Why is a volatile local variable optimised differently from a volatile argument, and why does the optimiser generate a no-op loop from the latter?

Question

Background

This was inspired by this question/answer and ensuing discussion in the comments: Is the definition of “volatile” this volatile, or is GCC having some standard compliancy problems?. Based on others' and my interpretation of what should happening, as discussed in comments, I've submitted it to GCC Bugzilla: https://gcc.gnu.org/bugzilla/show_bug.cgi?id=71793 Other relevant responses are still welcome.

Also, that thread has since given rise to this question: Does accessing a declared non-volatile object through a volatile reference/pointer confer volatile rules upon said accesses?

Intro

I know volatile isn't what most people think it is and is an implementation-defined nest of vipers. And I certainly don't want to use the below constructs in any real code. That said, I'm totally baffled by what's going on in these examples, so I'd really appreciate any elucidation.

My guess is this is due to either highly nuanced interpretation of the Standard or (more likely?) just corner-cases for the optimiser used. Either way, while more academic than practical, I hope this is deemed valuable to analyse, especially given how typically misunderstood volatile is. Some more data points - or perhaps more likely, points against it - must be good.

Input

Given this code:

#include <cstddef>

void f(void *const p, std::size_t n)
{
    unsigned char *y = static_cast<unsigned char *>(p);
    volatile unsigned char const x = 42;
    // N.B. Yeah, const is weird, but it doesn't change anything

    while (n--) {
        *y++ = x;
    }
}

void g(void *const p, std::size_t n, volatile unsigned char const x)
{
    unsigned char *y = static_cast<unsigned char *>(p);

    while (n--) {
        *y++ = x;
    }
}

void h(void *const p, std::size_t n, volatile unsigned char const &x)
{
    unsigned char *y = static_cast<unsigned char *>(p);

    while (n--) {
        *y++ = x;
    }
}

int main(int, char **)
{
    int y[1000];
    f(&y, sizeof y);
    volatile unsigned char const x{99};
    g(&y, sizeof y, x);
    h(&y, sizeof y, x);
}

Output

g++ from gcc (Debian 4.9.2-10) 4.9.2 (Debian stable a.k.a. Jessie) with the command line g++ -std=c++14 -O3 -S test.cpp produces the below ASM for main(). Version Debian 5.4.0-6 (current unstable) produces equivalent code, but I just happened to run the older one first, so here it is:

main:
.LFB3:
    .cfi_startproc

# f()
    movb    $42, -1(%rsp)
    movl    $4000, %eax
    .p2align 4,,10
    .p2align 3
.L21:
    subq    $1, %rax
    movzbl  -1(%rsp), %edx
    jne .L21

# x = 99
    movb    $99, -2(%rsp)
    movzbl  -2(%rsp), %eax

# g()
    movl    $4000, %eax
    .p2align 4,,10
    .p2align 3
.L22:
    subq    $1, %rax
    jne .L22

# h()
    movl    $4000, %eax
    .p2align 4,,10
    .p2align 3
.L23:
    subq    $1, %rax
    movzbl  -2(%rsp), %edx
    jne .L23

# return 0;
    xorl    %eax, %eax
    ret
    .cfi_endproc

Analysis

All 3 functions are inlined, and both that allocate volatile local variables do so on the stack for fairly obvious reasons. But that's about the only thing they share...
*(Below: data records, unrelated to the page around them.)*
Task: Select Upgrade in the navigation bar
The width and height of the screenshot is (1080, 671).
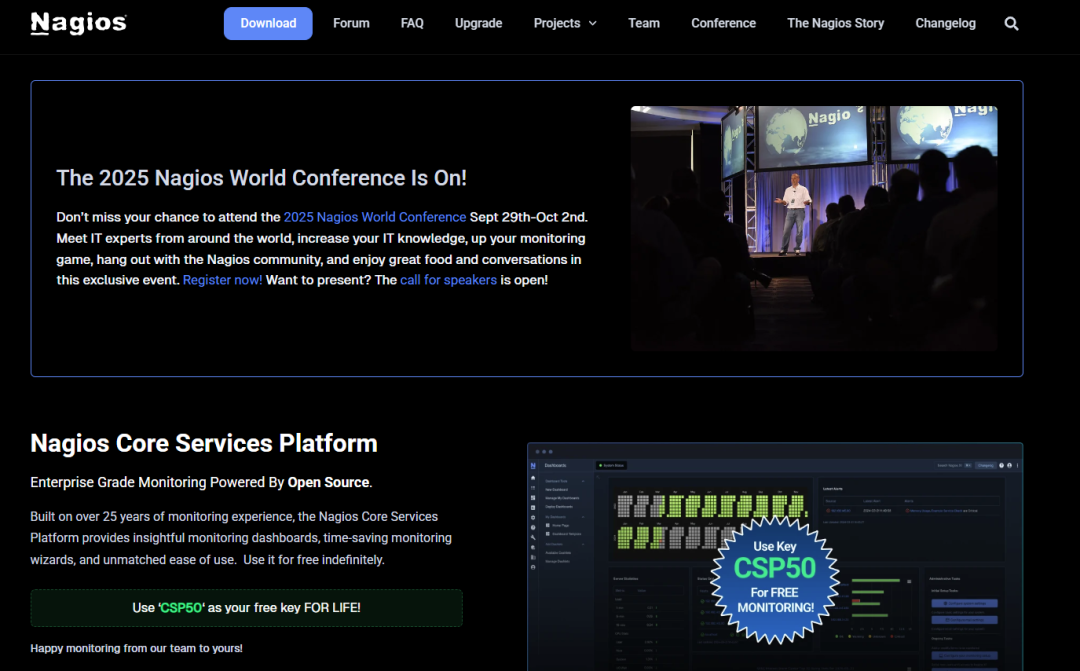Action: pos(478,23)
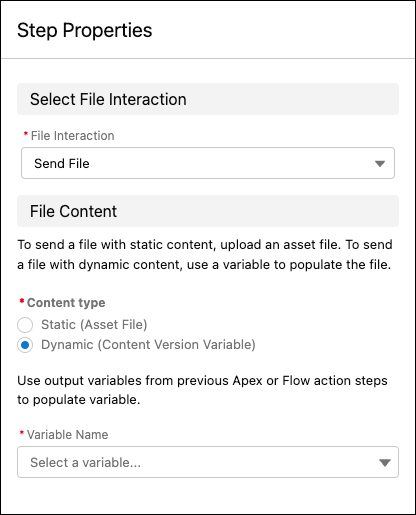Click the File Interaction field label
Screen dimensions: 416x515
pyautogui.click(x=73, y=136)
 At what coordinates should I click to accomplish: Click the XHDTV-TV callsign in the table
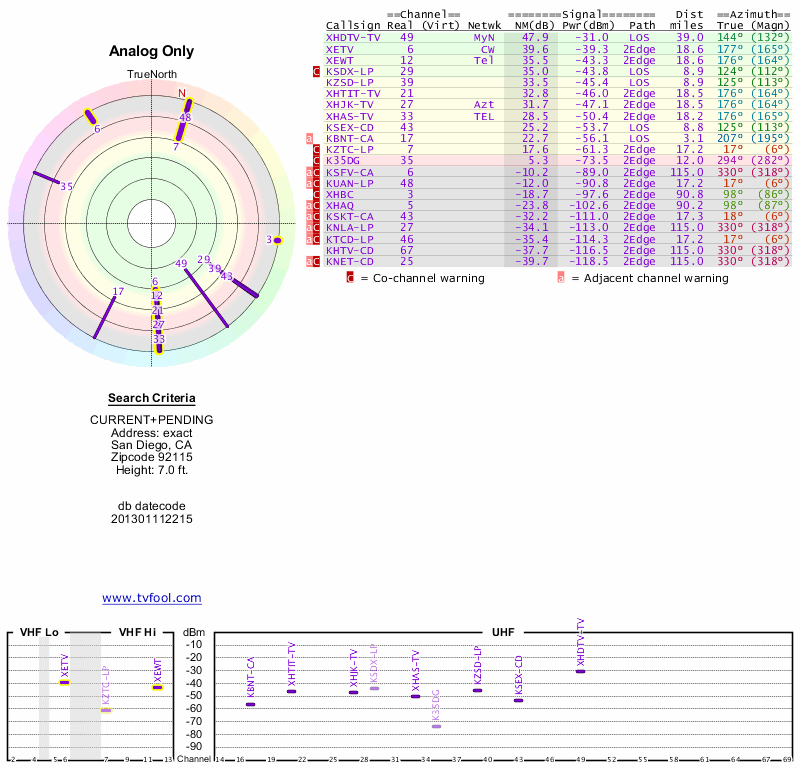pyautogui.click(x=353, y=37)
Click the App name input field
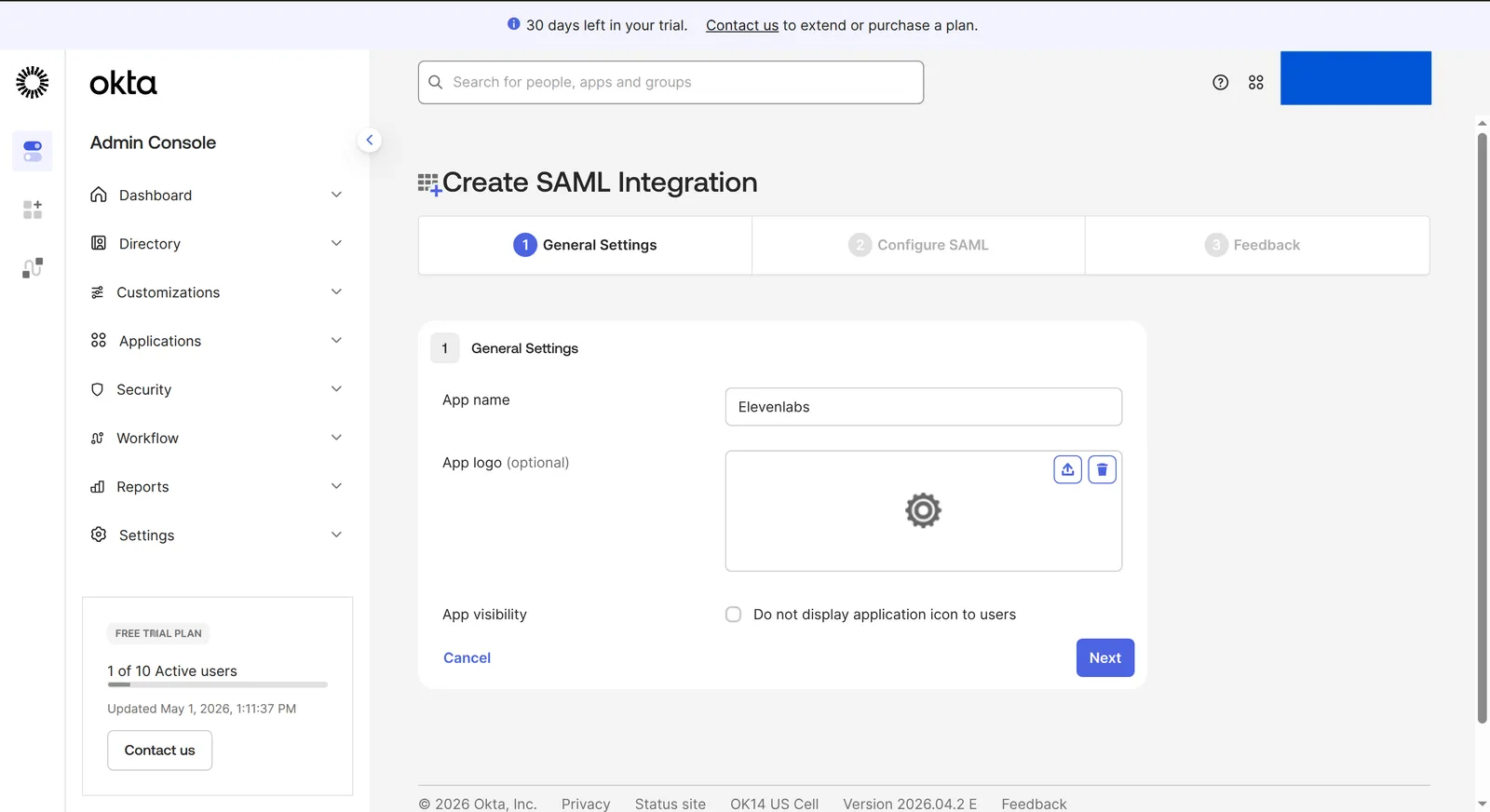The image size is (1490, 812). tap(924, 407)
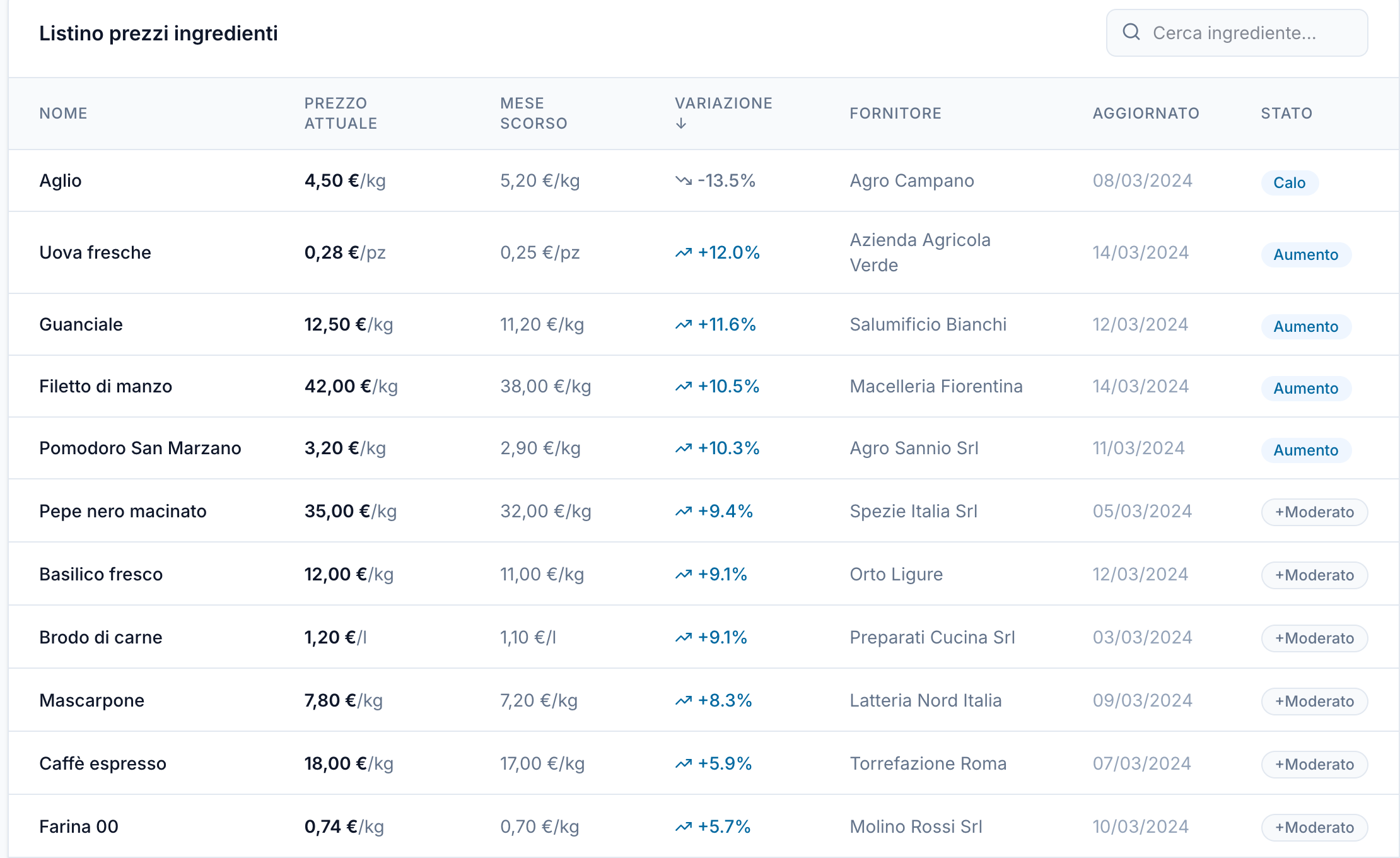The height and width of the screenshot is (858, 1400).
Task: Click the sort arrow under Variazione header
Action: coord(681,124)
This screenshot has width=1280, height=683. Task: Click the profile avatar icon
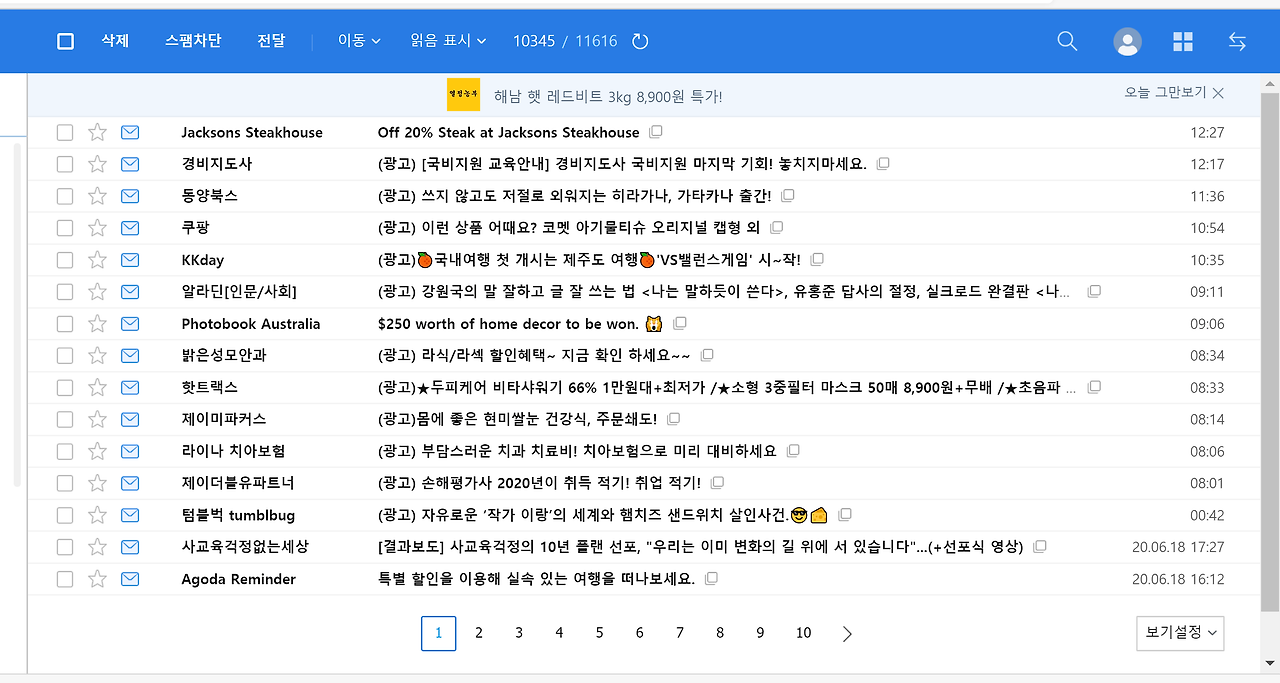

f() ensures to read from x on each iteration, presumably due to its volatile - but just dumps the result to edx, presumably because the destination y isn't declared volatile and is never read, meaning changes to it can be nixed under the as-if rule. OK, makes sense.
- Well, I mean... kinda. Like, not really, because volatile is really for hardware registers, and clearly a local value can't be one of those - and can't otherwise be modified in a volatile way unless its address is passed out... which it's not. Look, there's just not a lot of sense to be had out of volatile local values. But C++ lets us declare them and tries to do something with them. And so, confused as always, we stumble onwards.
g(): What. By moving the volatile source into a pass-by-value parameter, which is still just another local variable, GCC somehow decides it's not or less volatile, and so it doesn't need to read it every iteration... but it still carries out the loop, despite its body now doing nothing.
h(): By taking the passed volatile as pass-by-reference, the same effective behaviour as f() is restored, so the loop does volatile reads.
- This case alone actually makes practical sense to me, for reasons outlined above against f(). To elaborate: Imagine x refers to a hardware register, of which every read has side-effects. You wouldn't want to skip any of those.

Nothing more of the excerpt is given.